Exercise requirements:
Any pictures in the records below must be left out when you repeat the lines from the line containing "Click the Apr" through the line containing "Expand Protection Details" exactly.

Record set:
══════════

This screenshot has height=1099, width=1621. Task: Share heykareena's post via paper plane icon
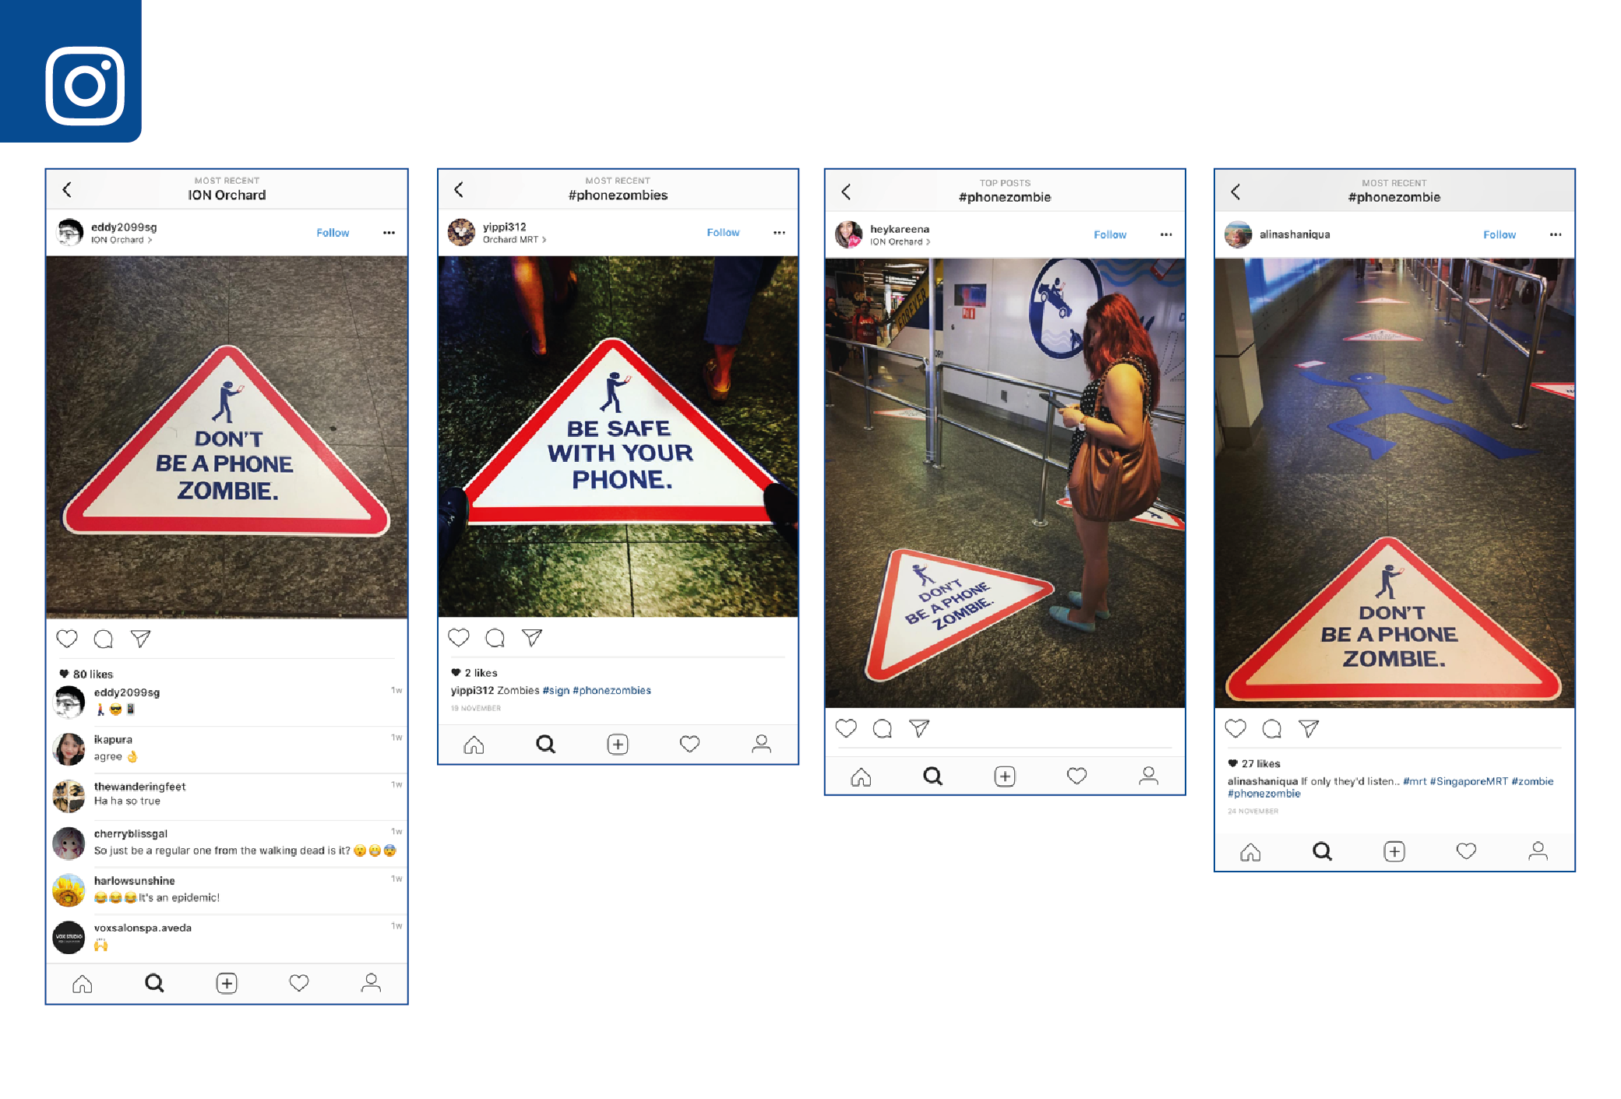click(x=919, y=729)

══════════

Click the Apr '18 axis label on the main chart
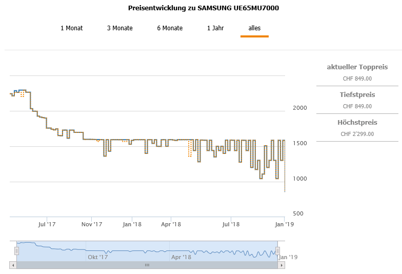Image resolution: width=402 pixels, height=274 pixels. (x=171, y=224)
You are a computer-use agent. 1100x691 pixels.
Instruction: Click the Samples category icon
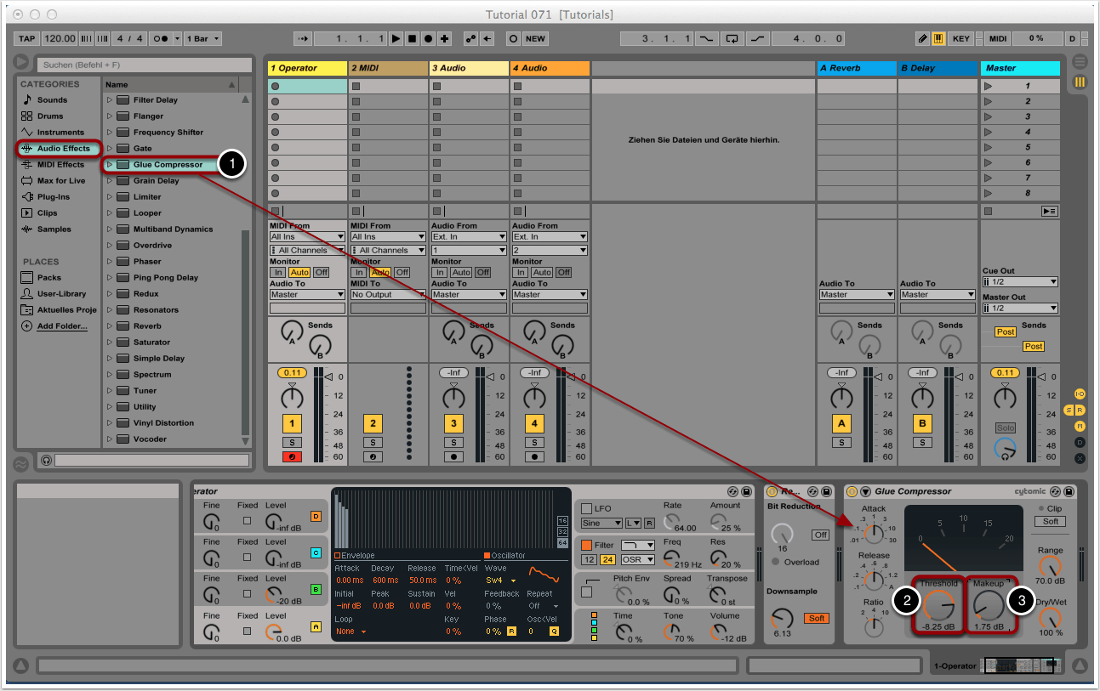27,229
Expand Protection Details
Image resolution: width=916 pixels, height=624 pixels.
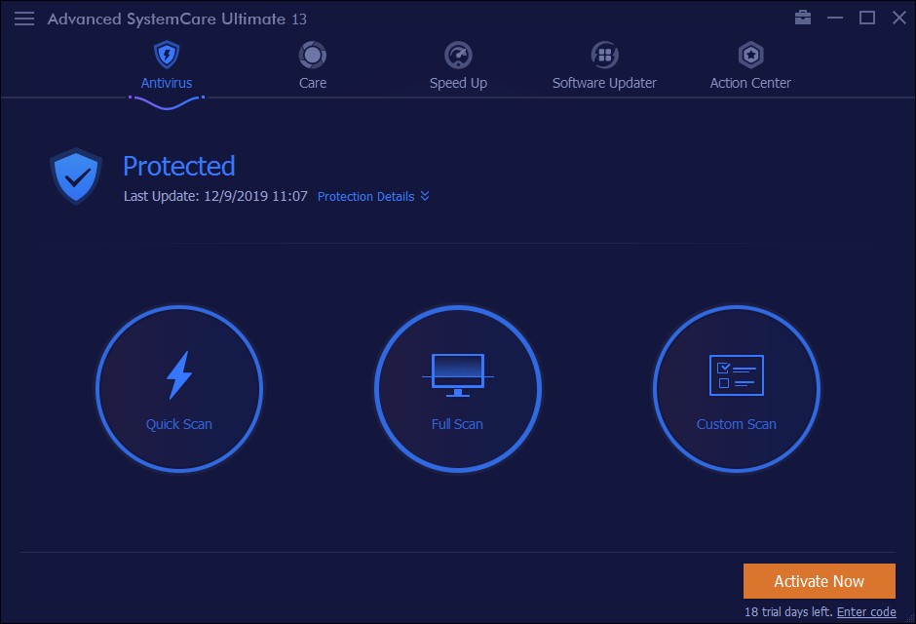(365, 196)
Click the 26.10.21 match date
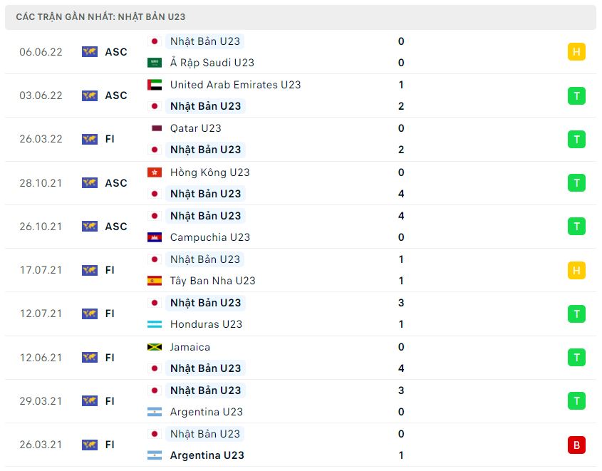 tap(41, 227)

══════════

Output:
Click the Apr '18 axis label on the main chart
Image resolution: width=402 pixels, height=274 pixels. (x=171, y=224)
You are a computer-use agent. 1100x691 pixels.
Instruction: Click the Samples category icon
27,229
Expand Protection Details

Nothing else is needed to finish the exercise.